(Collected data entries)
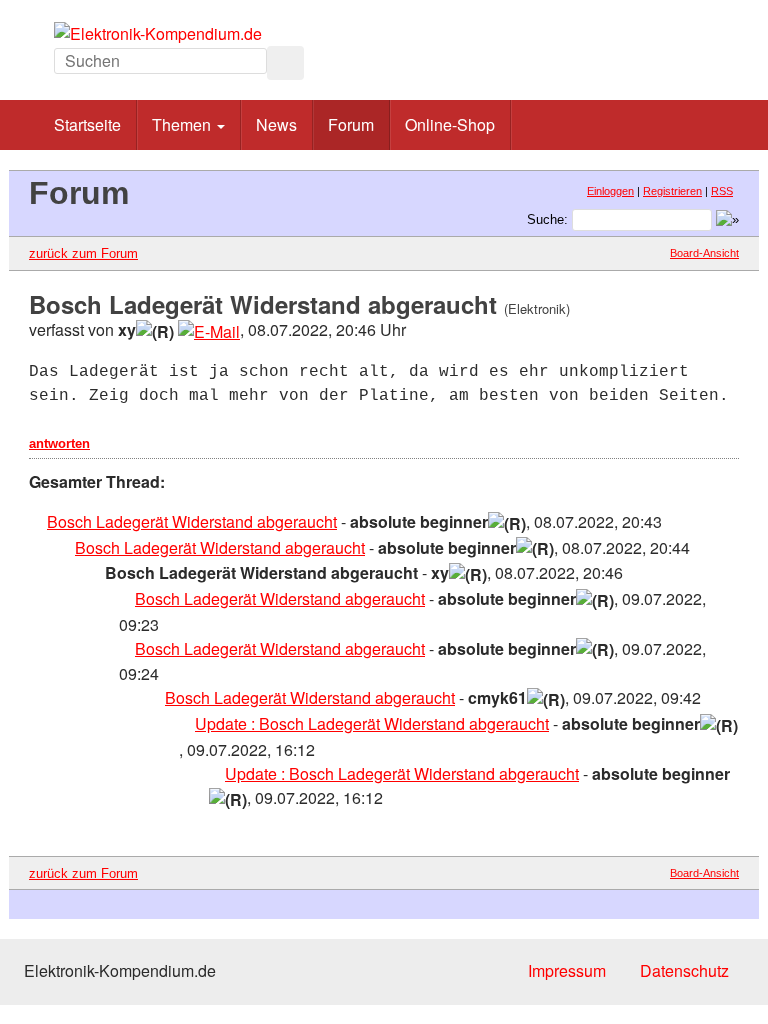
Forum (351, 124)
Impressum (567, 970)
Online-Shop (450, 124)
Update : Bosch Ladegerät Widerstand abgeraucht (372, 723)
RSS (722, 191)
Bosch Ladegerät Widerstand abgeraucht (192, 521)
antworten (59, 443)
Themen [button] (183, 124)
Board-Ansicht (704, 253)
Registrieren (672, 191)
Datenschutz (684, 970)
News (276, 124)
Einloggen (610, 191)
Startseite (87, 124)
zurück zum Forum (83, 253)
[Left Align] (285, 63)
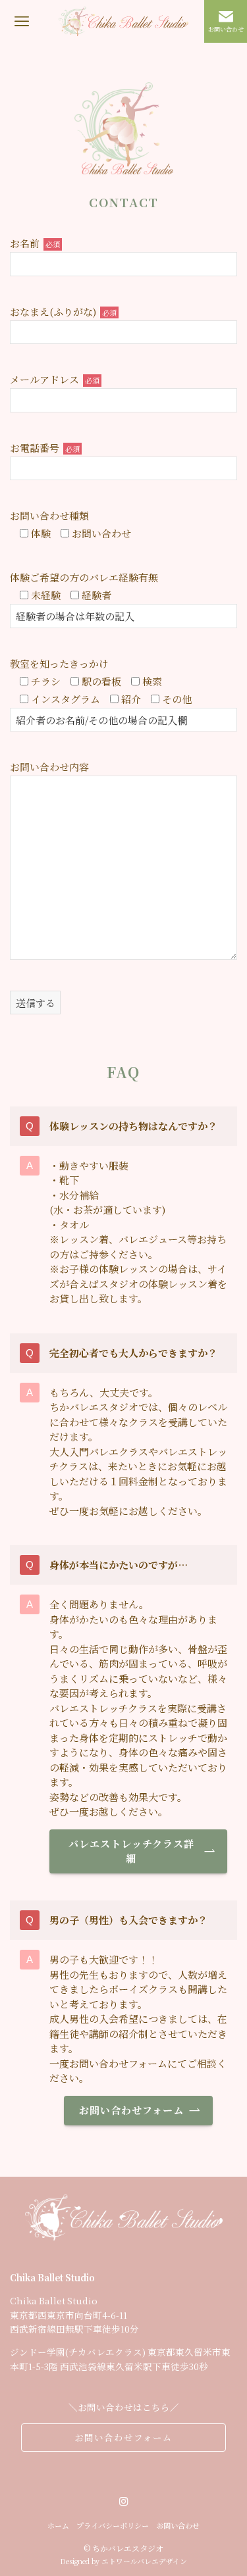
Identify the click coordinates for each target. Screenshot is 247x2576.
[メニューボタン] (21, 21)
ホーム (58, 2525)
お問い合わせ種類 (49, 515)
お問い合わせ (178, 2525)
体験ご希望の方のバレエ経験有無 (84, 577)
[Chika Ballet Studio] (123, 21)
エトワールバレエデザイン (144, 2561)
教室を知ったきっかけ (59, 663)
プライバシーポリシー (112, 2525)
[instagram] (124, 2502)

* Instructions for the task *
Lines with the word "abgeraucht": copy each one from the data above.

* Reply to the exercise *
Update : Bosch Ladegerät Widerstand abgeraucht (372, 723)
Bosch Ladegerät Widerstand abgeraucht (192, 521)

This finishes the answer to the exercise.